As a medicinal chemist with experience in large pharmaceutical companies, I’ve spent my career designing and optimizing drug candidates. But when I was tasked with advancing a highly potent cytotoxic peptide-drug conjugate (PDC) toward IND submission, I found myself in uncharted territory. While I had expertise in chemistry and drug design, I had limited experience with pre-clinical studies and a minimal understanding of the regulatory requirements for the CMC (Chemistry, Manufacturing, and Controls) section of the IND.
The scale-up required to transition from a 50 mg drug substance to over 200 grams of cGMP material for use in preclinical studies was daunting, especially considering the complexity of the molecule. We had to source peptide, linker, and warhead components reliably and identify the right partners to handle specialized processes like lyophilization and high-quality HPLC purification.
Given the urgency of our project, we had no time to waste. Our goal was clear: we needed to move as quickly as possible toward the IND submission. Fortunately, we had already partnered with Syner-G BioPharma Group, and their support proved invaluable in helping us navigate the entire process.
Why Syner-G Was the Key to Success
Syner-G’s expertise provided the guidance and resources necessary to meet the complex regulatory and scientific challenges we faced. Here’s how they helped us successfully scale our cytotoxic peptide-drug conjugate:
- Vendor Selection and Oversight: One of our immediate needs was identifying a vendor capable of handling the scale-up and ensuring the lyophilization and HPLC purification processes met our cGMP standards. Syner-G worked with us to find the right partners and facilitated the oversight necessary to keep the project on track.
- Creating High-Quality RFPs and Vetting Proposals: With a small team of two people handling both scale-up and discovery programs, crafting high-quality RFPs was critical to ensuring we selected the right vendors and partners. Syner-G provided coaching on how to structure these documents and vet the proposals effectively, ensuring we found the best match for our needs.
- Navigating Regulatory Requirements for CMC: With limited experience in regulatory affairs, we needed expert guidance to navigate the CMC section of the IND. Syner-G’s team coached us on how to present the data and processes in a way that aligned with FDA requirements, helping us avoid costly delays and ensuring our IND submission would be as robust as possible.
- Data Interpretation and Risk Management: As the data started coming in from our vendors, Syner-G helped us interpret it, focusing on real challenges versus issues that could be managed within existing data. Their experience helped us manage risk and prioritize tasks effectively, ensuring we didn’t waste time on problems that weren’t critical to our timeline.

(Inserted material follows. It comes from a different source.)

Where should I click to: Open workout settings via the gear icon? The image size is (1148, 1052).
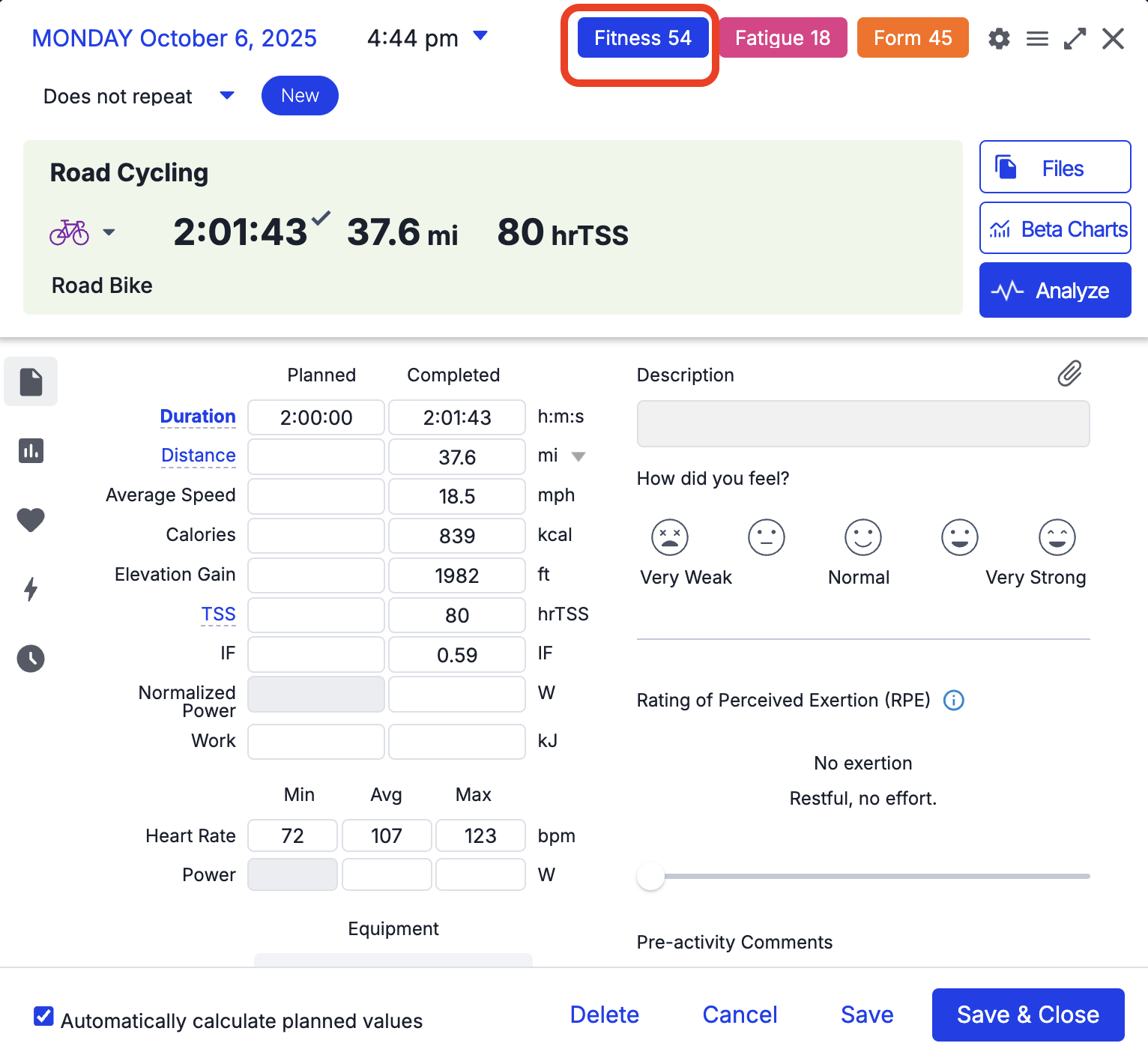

A Successful Outcome: 250g of cGMP Drug Substance Delivered
Thanks to Syner-G’s support and guidance, we were able to successfully scale up from 50 mg to 250 grams of cGMP drug substance and produce 2,000 drug product vials for the IND submission and First-In-Human (FIH) study, all within just under 15 months from candidate nomination.
This achievement would have been impossible without the expertise provided by Syner-G in the critical areas of regulatory compliance, vendor management, and data interpretation. Their team was an extension of ours, helping us move faster and more efficiently than we ever could have done alone.
Key Takeaways for Fellow Scientists
- Start Early on CMC Planning: Scaling up drug substance from milligrams to grams is a massive task. Ensure you have a clear CMC plan in place early to avoid delays.
- Seek Expert Help When Needed: If you’re in unfamiliar territory with regulatory requirements or complex scale-up processes, don’t hesitate to partner with experts who can guide you through the maze.
- Craft High-Quality RFPs: The strength of your RFPs and your ability to vet vendors will directly impact the quality and speed of your program.
- Data Interpretation is Critical: Having the right guidance to interpret data and manage risk effectively can save valuable time and resources during the development process.
Thanks to the support of Syner-G experts, we’ve successfully navigated the challenges of scaling up a cytotoxic peptide-drug conjugate and are well on our way to clinical trials. For anyone facing a similar path, I can’t stress enough the importance of building strong partnerships and ensuring you have the expertise needed at every step of the journey.